Some of the most evocative items remaining in Hangar 17 are hard to classify, more than souvenirs but not quite museum pieces. A rack of bikes, a battered shovel, a dented file cabinet bursting with papers.
In a shadowy corner, Johnson unlocks a door to a smaller, climate-controlled room. Inside, the contents are stunningly unexpected: giant statues of Bugs Bunny, Elmer Fudd and the Road Runner loom, smoke-damaged but grinning, the remnants of a Warner Bros. store in the World Trade Center. A sign in golden script reads “That’s all Folks!”
“Isn’t that something?” Johnson asks. “It brings a human element to all the inanimate objects.”
It’s her favorite part of the hangar, though she can’t say why. They would hardly seem to be important artifacts — yet they are. Later, it comes to her, and she sends an e-mail. “Wreckage becomes relic when it is associated with people and experiences that brought you joy,” she writes.
* * *
You can take the cross out of the World Trade Center. But can you take it out of someone’s skin?
Tattoo artist Pete Dutro was just another downtown subversive before 9/11. After it, he became a full-fledged New York patriot.
Once he cleaned his store, MacDougal Street Tattoo Co., of ash, he went to Ground Zero. As he took in the scope and the stench, he had “a man cry.” He decided to help in the only way he knew: He offered free tattoos to the guys working there.
He started with a few cops and firefighters, who came for small sticker tattoos of American flags or names of the fallen. Then they came in droves, asking for something else.
“We started doing the cross,” Dutro says.
He figures he etched at least a thousand crosses into various bodies. He did 10 or 12 a day, seven days a week. While Dutrow inked their limbs, he listened to stories of where they were, who they lost. He was their therapist, their confessor. “They wanted to make sure they never forget,” he says. “It was a physical manifestation of the pain that they went through. Indelible.”

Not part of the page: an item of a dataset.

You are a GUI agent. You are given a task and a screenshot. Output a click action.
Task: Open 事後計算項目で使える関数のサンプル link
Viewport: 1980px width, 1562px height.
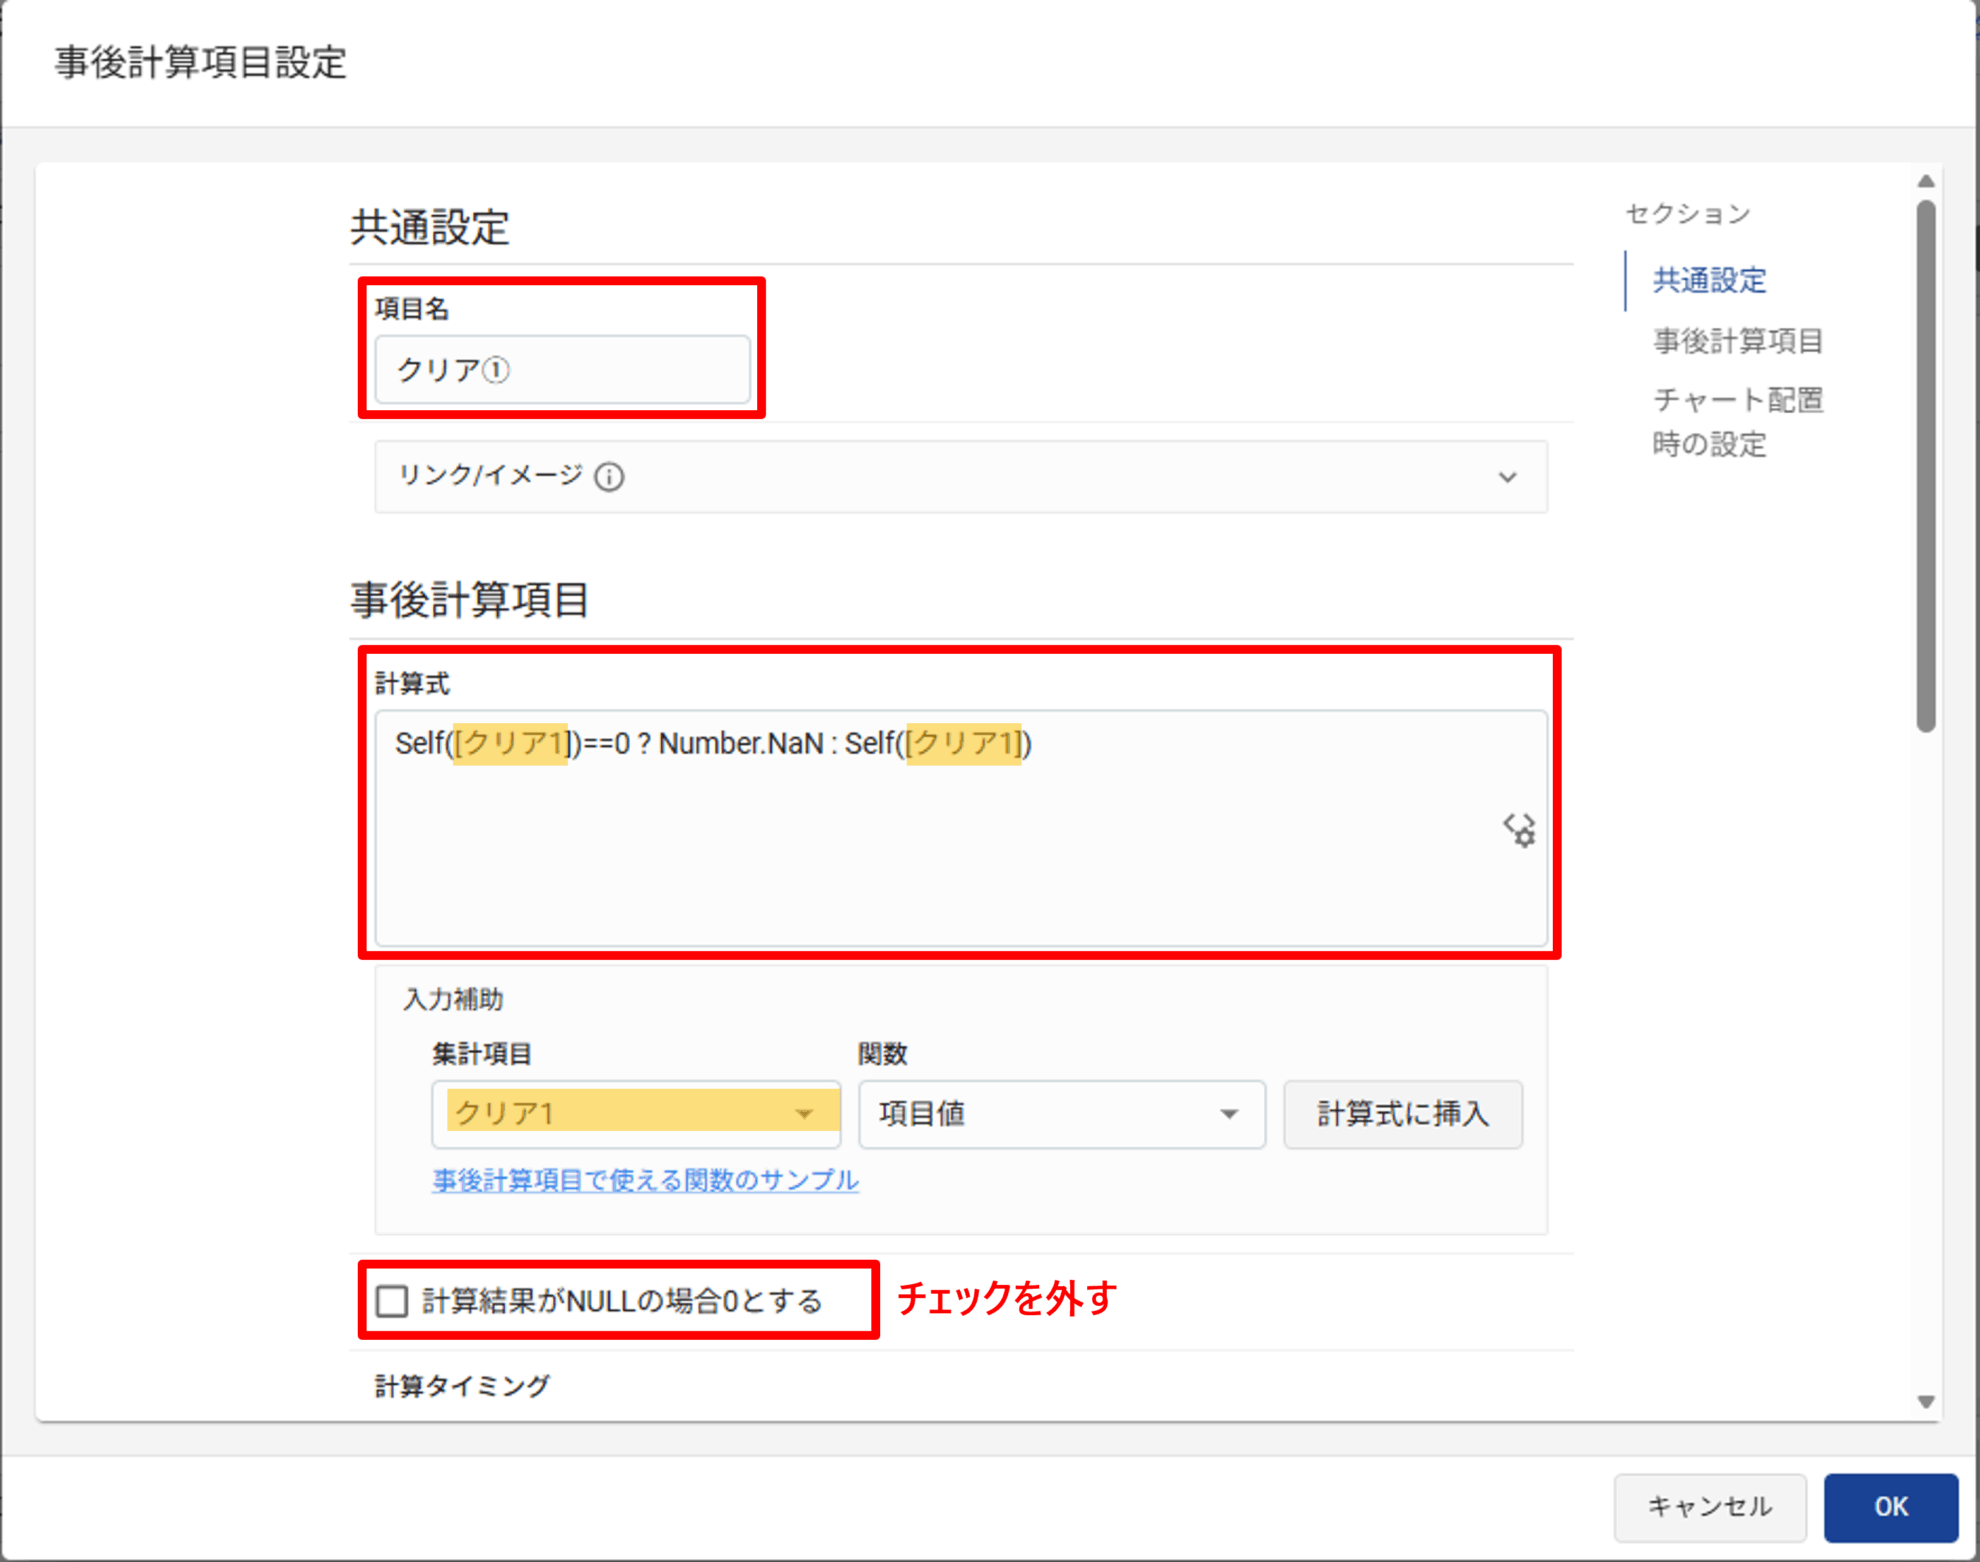pyautogui.click(x=645, y=1180)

Eventually, the demand for cross tattoos ebbed. But it took a while. Throughout the long recovery effort, the cross stood at Ground Zero, symbol for the forlorn. For 10 months, Father Brian conducted services there every Sunday. He performed a windy, freezing midnight Christmas Mass, with the Host flying off the plate. He performed a Mother’s Day Mass, a Father’s Day Mass.
He never counted how many of his congregants were Catholic, or even Christian.
“I don’t know,” he says. “I never asked. And I never will.”
The cross stood throughout the even longer period of bureaucratic infighting over how to rebuild. Finally, in 2006, construction began, and to make way for it, the cross was moved temporarily to St. Peter’s Church. It stayed there until this summer, when it was taken back to Ground Zero for permanent installation.
Once again, Father Brian blessed it. By this time, it had acquired a steel plaque, affixed by a welder. “The Cross at Ground Zero — founded September 13, 2001; Blessed October 4, 2001; Temporarily relocated October 15, 2006; Will return to WTC Museum, a sign of comfort for all.”